Критика, без восторга принявшая мраморно-холодного, раздражительного, отдельного от всех князя Андрея в «Войне и мире» (1965–1967), оценила Штирлица за те же самые актерские качества, которые раздражали ее в фильме Сергея Бондарчука. Тихонов вел собственную партию, независимо от того, в какую эпоху жил его герой. Просто никто не смог сформулировать его амплуа – одно из сложнейших для актера. Тихонов был актером одиночества, он выбрал эту стезю, хотя был способен на азартную, веселую игру. Только позволял себе эту игру очень и очень редко. В историко-революционном «Мичмане Панине» (1960) Михаила Швейцера его герой, тоже «свой среди чужих», подпольщик во флотском мундире, в духе именно пресловутой «пинкертоновщины» дурил охранку и старших по званию. Да еще большевик-ловелас «из бывших», конспиративно закупающий паровозы для Советской России во враждебной Европе, от души предавался любовным забавам с героиней Биби Андерсон («Человек с другой стороны», Юрий Егоров, 1971). Кажется, только в этих двух фильмах мы и видим смеющегося Тихонова.

Одинок Болконский, одинок Штирлиц, одинок учитель Илья Семенович в «Доживем до понедельника» (Ростоцкий, 1968) – «сухарь», фронтовик, живущий с мамой, играющий в своей комнате на рояле, ускользающий от любви, учащий детей благородству на примере лейтенанта Шмидта. Кажется, и в жизни Тихонов предпочитал одиночество, жил на даче, вдали от Москвы. В «Белом Биме» актеру предстояло сыграться с чужой собакой – так, чтобы зрители поверили: эти человек и животное – единственные близкие существа в этом мире, одна семья. Тихонов, начиная каждый съемочный день с долгих прогулок и разговоров с Бимом, действительно стал его лучшим другом.

Толстый

(1937–2013)

Владимир Котляров, взявший самокритичный и фотографически адекватный его внешности псевдоним Толстый, загодя похоронил себя. Покидая СССР, он – искусствовед и реставратор – оставил в семейной нише на Донском кладбище кенотаф со своим именем и годами жизни: 1937–1979. Потом, во Франции, он снова умер и воскрес: приговоренный врачами к неподвижности, преодолевая зверскую боль, заново научился ходить. Он не просто восторженно любил и пожирал жизнь – и в ее честь придумал эфемерное движение «вивризм» – но и сам был пульсирующим, как обнаженные внутренности, чрезмерным сгустком жизни. Настолько чрезмерным, что казался – да и был – похабным чудовищем. Аватаром Гаргантюа или Короля Убю, реинкарнацией Генри Миллера.

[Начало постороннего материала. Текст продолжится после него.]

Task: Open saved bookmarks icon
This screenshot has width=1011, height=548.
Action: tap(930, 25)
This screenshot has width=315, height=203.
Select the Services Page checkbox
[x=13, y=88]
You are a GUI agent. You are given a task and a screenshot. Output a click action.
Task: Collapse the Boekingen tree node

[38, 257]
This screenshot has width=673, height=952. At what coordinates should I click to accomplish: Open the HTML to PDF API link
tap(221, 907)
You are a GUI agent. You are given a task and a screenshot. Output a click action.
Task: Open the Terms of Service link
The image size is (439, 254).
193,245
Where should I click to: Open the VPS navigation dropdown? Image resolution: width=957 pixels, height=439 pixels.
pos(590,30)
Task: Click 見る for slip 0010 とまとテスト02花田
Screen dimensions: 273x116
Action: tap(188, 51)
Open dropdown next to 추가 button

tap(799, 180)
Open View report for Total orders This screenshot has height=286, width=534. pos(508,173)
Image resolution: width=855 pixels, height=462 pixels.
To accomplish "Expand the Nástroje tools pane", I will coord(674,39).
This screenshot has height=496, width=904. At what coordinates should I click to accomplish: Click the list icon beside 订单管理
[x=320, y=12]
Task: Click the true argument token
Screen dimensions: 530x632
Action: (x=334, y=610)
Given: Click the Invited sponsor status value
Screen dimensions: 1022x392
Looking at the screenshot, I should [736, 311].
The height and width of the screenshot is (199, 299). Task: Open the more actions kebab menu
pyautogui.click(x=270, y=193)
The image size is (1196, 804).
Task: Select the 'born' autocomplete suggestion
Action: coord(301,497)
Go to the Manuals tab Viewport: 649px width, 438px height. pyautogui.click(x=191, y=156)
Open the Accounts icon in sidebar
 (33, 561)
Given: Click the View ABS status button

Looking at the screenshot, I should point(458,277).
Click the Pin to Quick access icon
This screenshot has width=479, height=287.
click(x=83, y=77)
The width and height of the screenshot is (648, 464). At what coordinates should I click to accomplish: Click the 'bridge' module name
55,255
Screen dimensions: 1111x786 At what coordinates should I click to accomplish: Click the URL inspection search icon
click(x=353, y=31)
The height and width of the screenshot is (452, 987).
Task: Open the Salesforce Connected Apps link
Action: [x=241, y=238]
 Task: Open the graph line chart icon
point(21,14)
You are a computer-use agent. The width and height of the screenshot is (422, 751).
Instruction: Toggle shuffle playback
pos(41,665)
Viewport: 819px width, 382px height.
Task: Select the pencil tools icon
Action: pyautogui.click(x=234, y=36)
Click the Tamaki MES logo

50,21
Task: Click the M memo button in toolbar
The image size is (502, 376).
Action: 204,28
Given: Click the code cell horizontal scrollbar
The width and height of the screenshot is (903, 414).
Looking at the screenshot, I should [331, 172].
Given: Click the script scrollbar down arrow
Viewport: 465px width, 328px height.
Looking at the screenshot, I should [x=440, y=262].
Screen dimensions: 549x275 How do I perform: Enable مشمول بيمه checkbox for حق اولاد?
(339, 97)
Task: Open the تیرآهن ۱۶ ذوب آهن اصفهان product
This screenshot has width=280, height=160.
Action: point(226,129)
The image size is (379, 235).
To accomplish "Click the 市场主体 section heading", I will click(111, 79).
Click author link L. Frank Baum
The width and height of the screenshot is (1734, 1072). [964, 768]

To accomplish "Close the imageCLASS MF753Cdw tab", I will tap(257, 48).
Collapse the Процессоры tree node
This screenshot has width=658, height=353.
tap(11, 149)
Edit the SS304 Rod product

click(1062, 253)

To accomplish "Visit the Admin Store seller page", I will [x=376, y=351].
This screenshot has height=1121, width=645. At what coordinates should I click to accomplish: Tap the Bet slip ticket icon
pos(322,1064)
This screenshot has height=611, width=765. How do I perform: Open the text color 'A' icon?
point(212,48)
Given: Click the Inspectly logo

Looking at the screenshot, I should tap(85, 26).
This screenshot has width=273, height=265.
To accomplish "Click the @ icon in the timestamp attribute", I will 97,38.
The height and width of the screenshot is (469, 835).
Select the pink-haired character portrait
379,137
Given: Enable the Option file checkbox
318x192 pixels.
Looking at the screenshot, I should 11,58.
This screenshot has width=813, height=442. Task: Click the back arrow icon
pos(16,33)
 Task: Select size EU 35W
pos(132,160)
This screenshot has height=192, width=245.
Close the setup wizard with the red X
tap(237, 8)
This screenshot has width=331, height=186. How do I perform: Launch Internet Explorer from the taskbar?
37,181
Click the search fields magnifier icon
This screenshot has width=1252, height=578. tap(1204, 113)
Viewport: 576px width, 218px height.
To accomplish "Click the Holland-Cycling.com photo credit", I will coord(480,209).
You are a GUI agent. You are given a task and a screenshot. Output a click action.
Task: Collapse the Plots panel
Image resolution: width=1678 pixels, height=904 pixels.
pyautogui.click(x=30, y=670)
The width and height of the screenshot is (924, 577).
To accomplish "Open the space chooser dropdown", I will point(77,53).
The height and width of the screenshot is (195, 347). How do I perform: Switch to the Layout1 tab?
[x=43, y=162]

Он пил жизнь взахлеб и верил в святой дух авангарда – радикального, беспардонного, охального. Весьма состоятельный парижанин, он совершенно искренне, как футуристы или дада, презирал дух наживы: на склеенных вместе купюрах всех стран мира писал рельефными красками мерцающие стихи-манифесты. Заклиная деньги знать свое место, презрительно упразднял их социальную ценность, придавал красивым бумажкам ценность произведения искусства. Убежденный, что «деньги – это война и смерть», упорно зарабатывал их, чтобы столь же упорно тратить на неразумные и благородные вещи. На поддержку питерского поэта и текстолога Владимира Эрля, в котором ощущал тихое, но столь же священное, как буйство самого Толстого, поэтическое безумие. Или на организацию французско-петербургского поэтического фестиваля: просто так, просто так. Но тем самым он символически убивал «смерть», которую деньги несли в мир.